Word and element location data:
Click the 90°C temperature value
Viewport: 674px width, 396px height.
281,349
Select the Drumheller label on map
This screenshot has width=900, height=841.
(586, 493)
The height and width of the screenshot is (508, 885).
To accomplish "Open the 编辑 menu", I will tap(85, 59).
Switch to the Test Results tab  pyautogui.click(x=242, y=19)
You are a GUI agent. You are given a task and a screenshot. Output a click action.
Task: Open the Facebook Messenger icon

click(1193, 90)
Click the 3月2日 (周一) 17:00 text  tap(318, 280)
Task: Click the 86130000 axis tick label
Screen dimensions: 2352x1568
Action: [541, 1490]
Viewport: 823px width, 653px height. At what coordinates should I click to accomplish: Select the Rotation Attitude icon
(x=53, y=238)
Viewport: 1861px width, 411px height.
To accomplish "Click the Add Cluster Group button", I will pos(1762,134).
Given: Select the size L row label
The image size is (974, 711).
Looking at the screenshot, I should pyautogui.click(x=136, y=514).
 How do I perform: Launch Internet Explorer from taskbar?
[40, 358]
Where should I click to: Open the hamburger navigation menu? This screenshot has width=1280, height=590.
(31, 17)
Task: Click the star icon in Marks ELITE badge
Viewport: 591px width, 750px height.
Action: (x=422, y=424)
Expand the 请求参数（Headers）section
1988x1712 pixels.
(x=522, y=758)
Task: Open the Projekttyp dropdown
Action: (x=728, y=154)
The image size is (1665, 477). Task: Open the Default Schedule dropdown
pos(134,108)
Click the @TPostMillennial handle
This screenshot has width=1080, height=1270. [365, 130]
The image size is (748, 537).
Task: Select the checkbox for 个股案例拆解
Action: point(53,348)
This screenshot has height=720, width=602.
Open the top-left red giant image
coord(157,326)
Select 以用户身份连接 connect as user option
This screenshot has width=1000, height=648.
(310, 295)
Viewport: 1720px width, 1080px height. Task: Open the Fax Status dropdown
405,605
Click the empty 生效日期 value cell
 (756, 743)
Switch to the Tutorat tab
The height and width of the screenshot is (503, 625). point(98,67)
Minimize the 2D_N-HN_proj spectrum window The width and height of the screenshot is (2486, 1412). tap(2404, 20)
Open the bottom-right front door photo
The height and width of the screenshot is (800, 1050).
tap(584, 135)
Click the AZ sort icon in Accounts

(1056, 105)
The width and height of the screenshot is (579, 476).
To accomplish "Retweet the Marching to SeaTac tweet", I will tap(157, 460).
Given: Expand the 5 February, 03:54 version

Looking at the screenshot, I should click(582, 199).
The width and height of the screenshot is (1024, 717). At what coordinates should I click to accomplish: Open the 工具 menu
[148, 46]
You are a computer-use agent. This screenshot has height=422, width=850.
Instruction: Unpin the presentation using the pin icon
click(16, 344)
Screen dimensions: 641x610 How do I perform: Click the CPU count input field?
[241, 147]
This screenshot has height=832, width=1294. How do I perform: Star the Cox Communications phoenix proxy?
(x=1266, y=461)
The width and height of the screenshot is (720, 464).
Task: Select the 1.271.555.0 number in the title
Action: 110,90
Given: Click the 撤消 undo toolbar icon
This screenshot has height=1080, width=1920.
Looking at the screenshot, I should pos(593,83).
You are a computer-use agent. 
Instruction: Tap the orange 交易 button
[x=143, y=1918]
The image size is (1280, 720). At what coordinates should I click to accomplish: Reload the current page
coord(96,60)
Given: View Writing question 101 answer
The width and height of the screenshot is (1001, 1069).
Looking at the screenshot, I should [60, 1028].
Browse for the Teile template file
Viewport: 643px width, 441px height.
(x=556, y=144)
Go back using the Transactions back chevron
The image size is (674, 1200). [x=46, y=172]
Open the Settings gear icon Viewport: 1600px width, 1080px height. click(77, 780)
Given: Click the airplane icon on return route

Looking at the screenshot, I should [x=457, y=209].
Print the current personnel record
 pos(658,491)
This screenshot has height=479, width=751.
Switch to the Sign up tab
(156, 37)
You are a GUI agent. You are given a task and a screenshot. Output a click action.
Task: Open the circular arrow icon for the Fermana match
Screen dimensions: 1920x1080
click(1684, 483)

__PROBLEM__:
Rewrite the part of the records that opens with the first line and closes with the line containing "pos(134,108)", substituting "Window" for "Viewport" and leaving everything else unchanged.

__FINAL ANSWER__:
Click the 90°C temperature value
Window: 674px width, 396px height.
281,349
Select the Drumheller label on map
This screenshot has width=900, height=841.
(586, 493)
The height and width of the screenshot is (508, 885).
To accomplish "Open the 编辑 menu", I will tap(85, 59).
Switch to the Test Results tab  pyautogui.click(x=242, y=19)
You are a GUI agent. You are given a task and a screenshot. Output a click action.
Task: Open the Facebook Messenger icon

click(1193, 90)
Click the 3月2日 (周一) 17:00 text  tap(318, 280)
Task: Click the 86130000 axis tick label
Screen dimensions: 2352x1568
Action: [541, 1490]
Window: 823px width, 653px height. At what coordinates should I click to accomplish: Select the Rotation Attitude icon
(x=53, y=238)
Window: 1861px width, 411px height.
To accomplish "Click the Add Cluster Group button", I will pos(1762,134).
Given: Select the size L row label
The image size is (974, 711).
Looking at the screenshot, I should pyautogui.click(x=136, y=514).
 How do I perform: Launch Internet Explorer from taskbar?
[40, 358]
Where should I click to: Open the hamburger navigation menu? This screenshot has width=1280, height=590.
(31, 17)
Task: Click the star icon in Marks ELITE badge
Window: 591px width, 750px height.
Action: (x=422, y=424)
Expand the 请求参数（Headers）section
1988x1712 pixels.
(x=522, y=758)
Task: Open the Projekttyp dropdown
Action: (x=728, y=154)
The image size is (1665, 477). Task: Open the Default Schedule dropdown
pos(134,108)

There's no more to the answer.